Stored dataset items:

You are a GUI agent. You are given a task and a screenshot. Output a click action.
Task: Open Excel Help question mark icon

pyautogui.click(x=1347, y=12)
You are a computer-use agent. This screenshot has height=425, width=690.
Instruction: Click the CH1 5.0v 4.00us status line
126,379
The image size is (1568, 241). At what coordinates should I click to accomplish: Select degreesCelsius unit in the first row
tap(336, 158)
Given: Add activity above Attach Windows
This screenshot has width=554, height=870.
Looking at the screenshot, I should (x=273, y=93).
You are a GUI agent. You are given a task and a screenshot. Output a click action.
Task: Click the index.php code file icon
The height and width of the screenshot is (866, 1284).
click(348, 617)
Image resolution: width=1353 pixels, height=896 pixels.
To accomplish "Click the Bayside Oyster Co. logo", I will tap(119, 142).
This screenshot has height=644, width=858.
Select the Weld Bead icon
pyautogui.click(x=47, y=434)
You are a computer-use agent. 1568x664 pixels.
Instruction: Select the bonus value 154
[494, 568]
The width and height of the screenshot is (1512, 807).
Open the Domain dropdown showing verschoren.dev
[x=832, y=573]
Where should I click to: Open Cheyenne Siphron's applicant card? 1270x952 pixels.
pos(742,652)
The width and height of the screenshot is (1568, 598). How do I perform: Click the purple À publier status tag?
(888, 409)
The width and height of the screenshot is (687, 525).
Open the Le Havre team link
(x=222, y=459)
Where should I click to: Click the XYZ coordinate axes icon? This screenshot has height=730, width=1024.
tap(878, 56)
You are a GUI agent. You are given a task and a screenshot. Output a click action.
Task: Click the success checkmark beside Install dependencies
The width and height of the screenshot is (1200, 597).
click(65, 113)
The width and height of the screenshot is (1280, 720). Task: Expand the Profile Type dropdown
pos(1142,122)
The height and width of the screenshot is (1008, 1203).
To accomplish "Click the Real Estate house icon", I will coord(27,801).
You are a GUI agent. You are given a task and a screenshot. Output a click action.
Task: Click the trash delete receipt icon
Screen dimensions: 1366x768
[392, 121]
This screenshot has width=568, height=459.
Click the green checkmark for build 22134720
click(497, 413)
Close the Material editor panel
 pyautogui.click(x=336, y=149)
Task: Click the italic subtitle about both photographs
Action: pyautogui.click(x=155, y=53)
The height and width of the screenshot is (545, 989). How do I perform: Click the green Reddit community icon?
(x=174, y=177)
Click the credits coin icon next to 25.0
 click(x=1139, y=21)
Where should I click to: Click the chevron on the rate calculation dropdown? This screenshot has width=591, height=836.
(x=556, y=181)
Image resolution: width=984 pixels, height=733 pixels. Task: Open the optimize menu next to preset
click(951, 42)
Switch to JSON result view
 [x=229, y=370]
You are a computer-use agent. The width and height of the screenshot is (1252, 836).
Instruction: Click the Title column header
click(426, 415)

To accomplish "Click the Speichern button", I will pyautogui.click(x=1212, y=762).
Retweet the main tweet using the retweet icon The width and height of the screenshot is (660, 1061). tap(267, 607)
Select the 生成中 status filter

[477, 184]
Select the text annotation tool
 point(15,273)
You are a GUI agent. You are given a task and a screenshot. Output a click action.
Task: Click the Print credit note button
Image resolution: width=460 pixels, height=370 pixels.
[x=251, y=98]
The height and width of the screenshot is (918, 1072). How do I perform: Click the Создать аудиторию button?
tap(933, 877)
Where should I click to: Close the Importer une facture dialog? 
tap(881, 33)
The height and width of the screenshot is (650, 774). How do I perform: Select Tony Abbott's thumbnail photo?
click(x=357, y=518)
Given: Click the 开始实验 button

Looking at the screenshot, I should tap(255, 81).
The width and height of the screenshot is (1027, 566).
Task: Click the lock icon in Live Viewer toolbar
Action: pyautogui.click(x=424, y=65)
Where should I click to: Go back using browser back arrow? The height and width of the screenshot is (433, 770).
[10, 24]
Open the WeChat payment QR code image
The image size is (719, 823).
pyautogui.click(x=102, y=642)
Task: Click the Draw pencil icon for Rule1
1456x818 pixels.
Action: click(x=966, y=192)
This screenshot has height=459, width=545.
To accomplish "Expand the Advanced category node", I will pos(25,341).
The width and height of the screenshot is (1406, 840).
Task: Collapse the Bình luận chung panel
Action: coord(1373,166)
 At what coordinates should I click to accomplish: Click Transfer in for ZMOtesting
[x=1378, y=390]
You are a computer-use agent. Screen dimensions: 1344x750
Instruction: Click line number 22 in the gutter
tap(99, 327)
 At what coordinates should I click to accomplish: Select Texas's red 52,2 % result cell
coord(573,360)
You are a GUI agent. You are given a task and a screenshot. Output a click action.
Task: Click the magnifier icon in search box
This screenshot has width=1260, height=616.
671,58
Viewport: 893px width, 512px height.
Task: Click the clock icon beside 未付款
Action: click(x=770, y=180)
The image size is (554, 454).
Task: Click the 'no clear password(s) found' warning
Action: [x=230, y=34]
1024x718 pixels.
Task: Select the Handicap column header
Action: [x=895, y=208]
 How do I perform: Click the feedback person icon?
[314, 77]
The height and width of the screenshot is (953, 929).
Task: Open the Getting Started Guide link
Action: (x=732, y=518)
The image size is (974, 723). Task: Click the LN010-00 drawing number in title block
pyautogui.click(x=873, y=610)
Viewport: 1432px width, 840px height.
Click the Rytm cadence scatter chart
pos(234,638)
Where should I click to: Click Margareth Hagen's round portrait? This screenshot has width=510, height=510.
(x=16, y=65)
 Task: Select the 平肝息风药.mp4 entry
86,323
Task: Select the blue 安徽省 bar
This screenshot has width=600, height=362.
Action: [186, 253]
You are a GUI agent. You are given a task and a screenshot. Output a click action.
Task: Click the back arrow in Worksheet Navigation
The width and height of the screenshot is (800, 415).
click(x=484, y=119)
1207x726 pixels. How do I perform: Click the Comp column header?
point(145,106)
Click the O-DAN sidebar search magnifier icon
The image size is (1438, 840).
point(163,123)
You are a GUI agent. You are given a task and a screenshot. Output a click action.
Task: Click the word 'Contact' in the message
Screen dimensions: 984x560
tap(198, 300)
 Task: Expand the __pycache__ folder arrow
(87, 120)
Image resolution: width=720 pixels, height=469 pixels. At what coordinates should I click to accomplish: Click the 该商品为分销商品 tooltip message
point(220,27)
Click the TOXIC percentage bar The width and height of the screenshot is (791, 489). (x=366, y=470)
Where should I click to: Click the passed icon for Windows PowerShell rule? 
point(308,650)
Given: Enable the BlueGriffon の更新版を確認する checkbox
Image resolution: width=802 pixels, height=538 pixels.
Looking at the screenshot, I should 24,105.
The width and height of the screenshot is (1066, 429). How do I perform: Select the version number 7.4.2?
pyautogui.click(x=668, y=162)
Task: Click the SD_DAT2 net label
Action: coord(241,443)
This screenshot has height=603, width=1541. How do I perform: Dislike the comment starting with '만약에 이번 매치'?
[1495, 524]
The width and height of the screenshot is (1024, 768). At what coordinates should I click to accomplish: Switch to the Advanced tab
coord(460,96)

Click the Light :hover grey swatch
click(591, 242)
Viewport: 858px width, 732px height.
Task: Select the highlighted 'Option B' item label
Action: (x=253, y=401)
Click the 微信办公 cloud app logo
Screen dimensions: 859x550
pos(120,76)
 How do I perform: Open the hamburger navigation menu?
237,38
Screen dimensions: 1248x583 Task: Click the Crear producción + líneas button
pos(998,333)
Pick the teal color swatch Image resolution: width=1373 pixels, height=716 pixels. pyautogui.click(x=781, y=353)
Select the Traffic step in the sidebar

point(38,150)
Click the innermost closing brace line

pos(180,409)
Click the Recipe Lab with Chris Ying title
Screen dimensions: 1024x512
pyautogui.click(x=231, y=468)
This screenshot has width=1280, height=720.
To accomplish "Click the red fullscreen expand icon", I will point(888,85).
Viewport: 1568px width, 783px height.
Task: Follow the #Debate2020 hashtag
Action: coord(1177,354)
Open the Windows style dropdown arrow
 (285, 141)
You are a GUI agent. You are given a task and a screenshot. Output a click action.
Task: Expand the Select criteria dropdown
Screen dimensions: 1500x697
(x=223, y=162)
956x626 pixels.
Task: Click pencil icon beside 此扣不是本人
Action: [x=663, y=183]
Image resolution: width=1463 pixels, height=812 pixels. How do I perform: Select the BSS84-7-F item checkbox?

_TASK PROMPT_: Within the data above, pick out all lines holding the word "magnifier".

_TASK RESULT_:
Task: Click the magnifier icon in search box
Click the O-DAN sidebar search magnifier icon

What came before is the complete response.